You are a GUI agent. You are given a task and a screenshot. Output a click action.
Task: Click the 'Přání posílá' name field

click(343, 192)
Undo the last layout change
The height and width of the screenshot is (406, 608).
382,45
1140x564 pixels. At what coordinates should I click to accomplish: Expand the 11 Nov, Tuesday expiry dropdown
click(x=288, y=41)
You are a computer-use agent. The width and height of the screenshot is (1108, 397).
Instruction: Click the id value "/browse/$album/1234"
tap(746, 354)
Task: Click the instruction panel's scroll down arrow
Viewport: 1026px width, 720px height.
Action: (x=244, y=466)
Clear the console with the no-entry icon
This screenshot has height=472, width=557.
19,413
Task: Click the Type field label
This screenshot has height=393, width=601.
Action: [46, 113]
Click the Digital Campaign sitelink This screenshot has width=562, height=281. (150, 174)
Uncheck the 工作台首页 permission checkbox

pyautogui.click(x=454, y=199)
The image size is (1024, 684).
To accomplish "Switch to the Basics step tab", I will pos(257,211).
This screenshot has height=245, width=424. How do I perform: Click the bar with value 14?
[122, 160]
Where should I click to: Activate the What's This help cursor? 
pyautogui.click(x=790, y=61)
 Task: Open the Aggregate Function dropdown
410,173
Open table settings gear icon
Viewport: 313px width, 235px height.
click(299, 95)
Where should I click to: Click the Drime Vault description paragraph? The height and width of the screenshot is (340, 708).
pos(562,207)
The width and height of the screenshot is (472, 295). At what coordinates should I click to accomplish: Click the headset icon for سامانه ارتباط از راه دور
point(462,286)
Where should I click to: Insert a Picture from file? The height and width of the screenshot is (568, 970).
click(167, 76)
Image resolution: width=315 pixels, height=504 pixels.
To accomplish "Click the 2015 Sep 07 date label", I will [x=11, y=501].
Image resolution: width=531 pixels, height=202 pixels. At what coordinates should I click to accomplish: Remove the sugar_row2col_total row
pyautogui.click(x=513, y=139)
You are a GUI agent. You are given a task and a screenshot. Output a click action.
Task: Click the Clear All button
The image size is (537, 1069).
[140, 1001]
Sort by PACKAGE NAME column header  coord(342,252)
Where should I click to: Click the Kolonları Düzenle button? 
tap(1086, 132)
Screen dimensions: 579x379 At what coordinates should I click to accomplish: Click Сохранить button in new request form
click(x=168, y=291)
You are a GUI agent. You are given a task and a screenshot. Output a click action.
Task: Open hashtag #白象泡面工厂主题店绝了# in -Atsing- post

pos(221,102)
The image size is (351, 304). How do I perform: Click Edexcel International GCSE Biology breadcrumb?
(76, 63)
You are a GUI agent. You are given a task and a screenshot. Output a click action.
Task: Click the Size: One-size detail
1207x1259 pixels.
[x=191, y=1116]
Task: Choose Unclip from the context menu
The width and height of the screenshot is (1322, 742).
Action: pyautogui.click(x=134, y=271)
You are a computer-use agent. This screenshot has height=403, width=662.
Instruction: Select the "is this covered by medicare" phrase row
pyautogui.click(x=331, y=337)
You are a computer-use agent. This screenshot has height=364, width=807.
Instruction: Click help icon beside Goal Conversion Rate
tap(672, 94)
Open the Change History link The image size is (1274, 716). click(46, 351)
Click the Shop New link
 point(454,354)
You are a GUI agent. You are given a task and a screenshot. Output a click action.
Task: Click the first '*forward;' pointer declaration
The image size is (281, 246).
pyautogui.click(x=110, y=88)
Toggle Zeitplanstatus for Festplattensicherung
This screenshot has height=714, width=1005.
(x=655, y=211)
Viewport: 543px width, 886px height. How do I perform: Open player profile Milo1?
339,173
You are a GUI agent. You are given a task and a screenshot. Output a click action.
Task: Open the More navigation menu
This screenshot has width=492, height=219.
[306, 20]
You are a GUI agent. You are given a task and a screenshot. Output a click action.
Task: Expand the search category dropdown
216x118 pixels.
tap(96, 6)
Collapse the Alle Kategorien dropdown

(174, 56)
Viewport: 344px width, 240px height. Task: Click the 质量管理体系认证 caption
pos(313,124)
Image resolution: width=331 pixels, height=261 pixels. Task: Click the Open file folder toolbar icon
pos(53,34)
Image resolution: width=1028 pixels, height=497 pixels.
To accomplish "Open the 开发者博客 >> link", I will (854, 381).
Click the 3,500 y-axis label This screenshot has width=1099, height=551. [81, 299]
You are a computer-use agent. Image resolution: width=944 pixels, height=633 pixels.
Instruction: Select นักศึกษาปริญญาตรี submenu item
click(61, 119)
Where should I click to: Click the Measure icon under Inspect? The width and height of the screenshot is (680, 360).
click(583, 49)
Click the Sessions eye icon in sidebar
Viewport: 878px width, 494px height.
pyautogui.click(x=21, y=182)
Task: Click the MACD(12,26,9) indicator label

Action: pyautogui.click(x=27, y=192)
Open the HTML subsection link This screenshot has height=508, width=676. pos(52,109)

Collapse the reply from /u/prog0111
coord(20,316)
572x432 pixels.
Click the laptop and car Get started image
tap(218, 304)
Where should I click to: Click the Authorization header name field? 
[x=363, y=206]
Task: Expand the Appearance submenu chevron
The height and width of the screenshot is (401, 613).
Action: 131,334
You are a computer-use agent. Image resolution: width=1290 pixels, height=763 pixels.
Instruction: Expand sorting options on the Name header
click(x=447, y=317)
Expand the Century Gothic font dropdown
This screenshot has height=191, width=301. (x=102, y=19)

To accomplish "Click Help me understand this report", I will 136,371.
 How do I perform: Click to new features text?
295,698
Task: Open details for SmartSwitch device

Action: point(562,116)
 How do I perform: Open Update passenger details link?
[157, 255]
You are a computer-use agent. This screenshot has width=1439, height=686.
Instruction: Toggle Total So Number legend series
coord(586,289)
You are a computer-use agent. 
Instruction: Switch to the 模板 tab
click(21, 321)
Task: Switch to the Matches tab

◆ Task to carry out
Exactly reproduce every line of the records.

◆ Exercise response
You are a GUI agent. You are given a task and a screenshot. Output a click action.
Task: Click the 'Přání posílá' name field

click(343, 192)
Undo the last layout change
The height and width of the screenshot is (406, 608).
382,45
1140x564 pixels. At what coordinates should I click to accomplish: Expand the 11 Nov, Tuesday expiry dropdown
click(x=288, y=41)
You are a computer-use agent. The width and height of the screenshot is (1108, 397).
Instruction: Click the id value "/browse/$album/1234"
tap(746, 354)
Task: Click the instruction panel's scroll down arrow
Viewport: 1026px width, 720px height.
Action: (x=244, y=466)
Clear the console with the no-entry icon
This screenshot has height=472, width=557.
19,413
Task: Click the Type field label
This screenshot has height=393, width=601.
Action: [46, 113]
Click the Digital Campaign sitelink This screenshot has width=562, height=281. (150, 174)
Uncheck the 工作台首页 permission checkbox

pyautogui.click(x=454, y=199)
The image size is (1024, 684).
To accomplish "Switch to the Basics step tab", I will pos(257,211).
This screenshot has height=245, width=424. How do I perform: Click the bar with value 14?
[122, 160]
Where should I click to: Activate the What's This help cursor? 
pyautogui.click(x=790, y=61)
 Task: Open the Aggregate Function dropdown
410,173
Open table settings gear icon
Viewport: 313px width, 235px height.
click(299, 95)
Where should I click to: Click the Drime Vault description paragraph? The height and width of the screenshot is (340, 708).
pos(562,207)
The width and height of the screenshot is (472, 295). At what coordinates should I click to accomplish: Click the headset icon for سامانه ارتباط از راه دور
point(462,286)
Where should I click to: Insert a Picture from file? The height and width of the screenshot is (568, 970).
click(167, 76)
Image resolution: width=315 pixels, height=504 pixels.
To accomplish "Click the 2015 Sep 07 date label", I will [x=11, y=501].
Image resolution: width=531 pixels, height=202 pixels. At what coordinates should I click to accomplish: Remove the sugar_row2col_total row
pyautogui.click(x=513, y=139)
You are a GUI agent. You are given a task and a screenshot. Output a click action.
Task: Click the Clear All button
The image size is (537, 1069).
[140, 1001]
Sort by PACKAGE NAME column header  coord(342,252)
Where should I click to: Click the Kolonları Düzenle button? 
tap(1086, 132)
Screen dimensions: 579x379 At what coordinates should I click to accomplish: Click Сохранить button in new request form
click(x=168, y=291)
You are a GUI agent. You are given a task and a screenshot. Output a click action.
Task: Open hashtag #白象泡面工厂主题店绝了# in -Atsing- post

pos(221,102)
The image size is (351, 304). How do I perform: Click Edexcel International GCSE Biology breadcrumb?
(76, 63)
You are a GUI agent. You are given a task and a screenshot. Output a click action.
Task: Click the Size: One-size detail
1207x1259 pixels.
[x=191, y=1116]
Task: Choose Unclip from the context menu
The width and height of the screenshot is (1322, 742).
Action: pyautogui.click(x=134, y=271)
You are a computer-use agent. This screenshot has height=403, width=662.
Instruction: Select the "is this covered by medicare" phrase row
pyautogui.click(x=331, y=337)
You are a computer-use agent. This screenshot has height=364, width=807.
Instruction: Click help icon beside Goal Conversion Rate
tap(672, 94)
Open the Change History link The image size is (1274, 716). click(46, 351)
Click the Shop New link
 point(454,354)
You are a GUI agent. You are given a task and a screenshot. Output a click action.
Task: Click the first '*forward;' pointer declaration
The image size is (281, 246).
pyautogui.click(x=110, y=88)
Toggle Zeitplanstatus for Festplattensicherung
This screenshot has height=714, width=1005.
(x=655, y=211)
Viewport: 543px width, 886px height. How do I perform: Open player profile Milo1?
339,173
You are a GUI agent. You are given a task and a screenshot. Output a click action.
Task: Open the More navigation menu
This screenshot has width=492, height=219.
[306, 20]
You are a GUI agent. You are given a task and a screenshot. Output a click action.
Task: Expand the search category dropdown
216x118 pixels.
tap(96, 6)
Collapse the Alle Kategorien dropdown

(174, 56)
Viewport: 344px width, 240px height. Task: Click the 质量管理体系认证 caption
pos(313,124)
Image resolution: width=331 pixels, height=261 pixels. Task: Click the Open file folder toolbar icon
pos(53,34)
Image resolution: width=1028 pixels, height=497 pixels.
To accomplish "Open the 开发者博客 >> link", I will (854, 381).
Click the 3,500 y-axis label This screenshot has width=1099, height=551. [81, 299]
You are a computer-use agent. Image resolution: width=944 pixels, height=633 pixels.
Instruction: Select นักศึกษาปริญญาตรี submenu item
click(61, 119)
Where should I click to: Click the Measure icon under Inspect? The width and height of the screenshot is (680, 360).
click(583, 49)
Click the Sessions eye icon in sidebar
Viewport: 878px width, 494px height.
pyautogui.click(x=21, y=182)
Task: Click the MACD(12,26,9) indicator label

Action: pyautogui.click(x=27, y=192)
Open the HTML subsection link This screenshot has height=508, width=676. pos(52,109)

Collapse the reply from /u/prog0111
coord(20,316)
572x432 pixels.
Click the laptop and car Get started image
tap(218, 304)
Where should I click to: Click the Authorization header name field? 
[x=363, y=206]
Task: Expand the Appearance submenu chevron
The height and width of the screenshot is (401, 613).
Action: 131,334
You are a computer-use agent. Image resolution: width=1290 pixels, height=763 pixels.
Instruction: Expand sorting options on the Name header
click(x=447, y=317)
Expand the Century Gothic font dropdown
This screenshot has height=191, width=301. (x=102, y=19)

To accomplish "Click Help me understand this report", I will 136,371.
 How do I perform: Click to new features text?
295,698
Task: Open details for SmartSwitch device

Action: point(562,116)
 How do I perform: Open Update passenger details link?
[157, 255]
You are a computer-use agent. This screenshot has width=1439, height=686.
Instruction: Toggle Total So Number legend series
coord(586,289)
You are a computer-use agent. 
Instruction: Switch to the 模板 tab
click(21, 321)
Task: Switch to the Matches tab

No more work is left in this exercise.